The primitive of the function $x\left| {\cos x} \right|$, when $\dfrac{\pi }{2} < x < \pi$ given by
A. Cos x + x Sinx + c
B. Cos x − x sinx + c
C. xsinx − cosx + c
D. None of these + c

Answer 1

By checking out the question, we get to know that the primitive of the function is integral to the function. Which means we need to integrate the given function. Secondly, divide the function according to the behaviour at different intervals as the Modulus function works differently for different intervals before integrating. Hence, derive the function without modulus and then integrate it to obtain the primitive relation of the given function.

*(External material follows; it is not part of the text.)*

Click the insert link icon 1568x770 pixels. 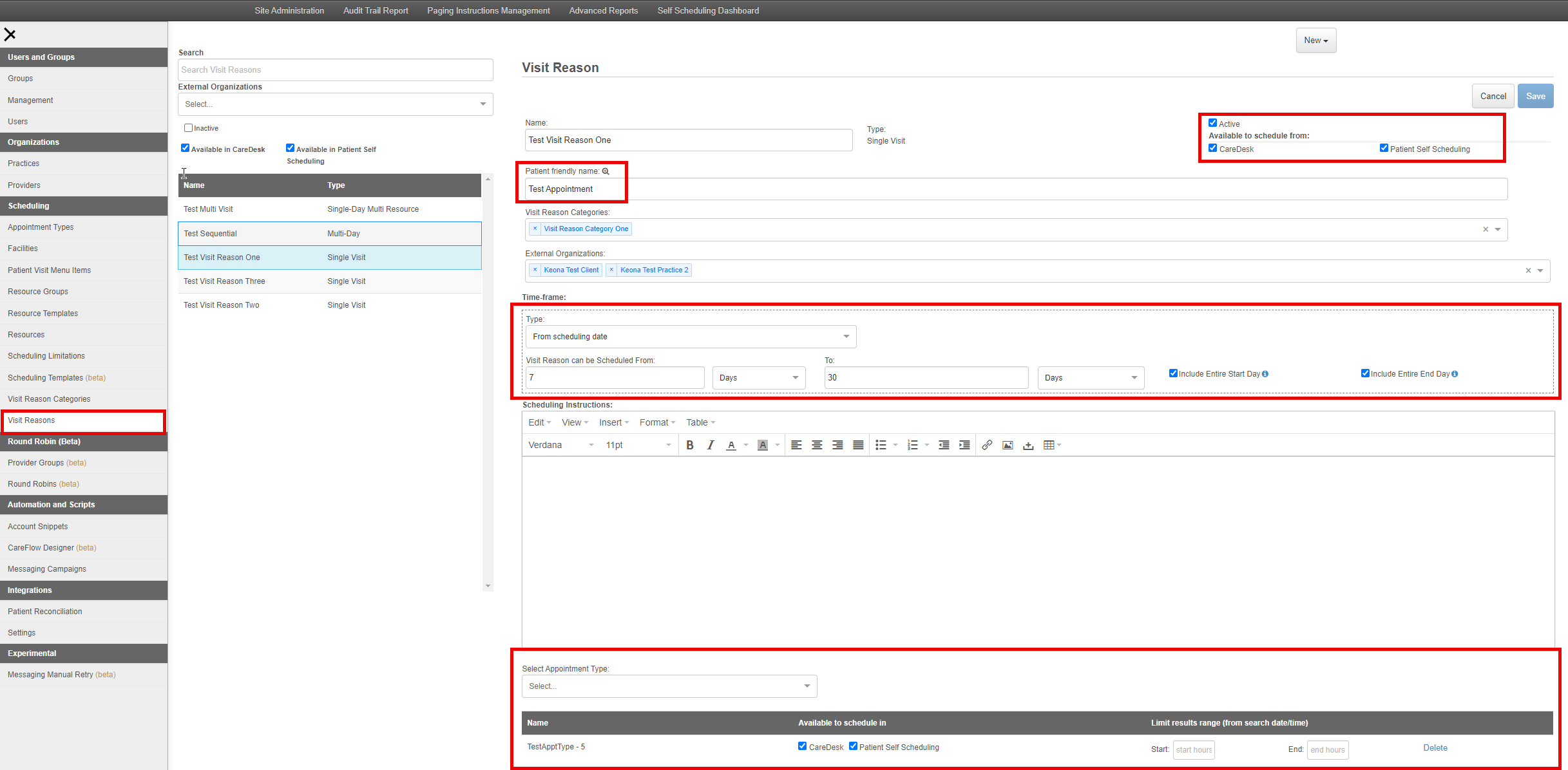click(x=986, y=445)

Complete step by step solution: Let’s begin with the given function $x\left| {\cos x} \right|$ in the given interval $\left( {\dfrac{\pi }{2},\pi } \right)$.
As we know that, the modulus function results from the output into positive while breaking modulus we need to take care of Cos function, which will always result in positive.
As you know that Cos function is positive in $\left( {0,\dfrac{\pi }{2}} \right)$ and negative in$\left( {\dfrac{\pi }{2},\pi } \right)$ . We are going to open the function with a negative sign which will over all result the output in positive value
$f\left( x \right) = x\left| {cosx} \right|$
$= - x\cos x$ in the interval $\dfrac{\pi }{2}$ to$\pi$ .
We need primitive of the function, which is integration with respect to function variable
$\int {f\left( x \right)} \;\;dx = \int { - x\;\cos x\;\;dx}$
Here we are going to treat x as one function and cosx as another one as we know that the integral of two functions let’s suppose U and V in the form of multiple.
i.e.$\int {u.v\;\;dx}$ is equal to $u\int {v\;\;dx - \int {\dfrac{{du}}{{dx}}\int {vdx} \;\;dx} }$
Similarly in this condition, we are going to integrate.
$- \int {x\cos x\;\;dx = - \left[ {x\int {\cos xdx - \int {\dfrac{{dx}}{{dx}} - \int {\cos xdx\;\;dx} } } } \right]}$
$= - \left[ {x\sin x - \int {\sin x\;\;dx} } \right]$
as we know that integral of function cos is positive sin function.
Further
$= - x\sin x + \int {\sin x\;\;dx}$
$= - x\sin x - \cos x + c$
Here, we also know that the integral of sinx is negative cos x, and the constant c is applied as some variable might be present which gets zero in differentiation.

The correct option is B.

Note: Always try to divide functions carefully to integrate. If u have multiple functions to integrate, divide it into 2 and later apply the same to integrate and differentiate. Students may think why is it so important? Because sometimes if we choose wrongly then the integration sign will never be removed. exp(sinx) is an example of such a function.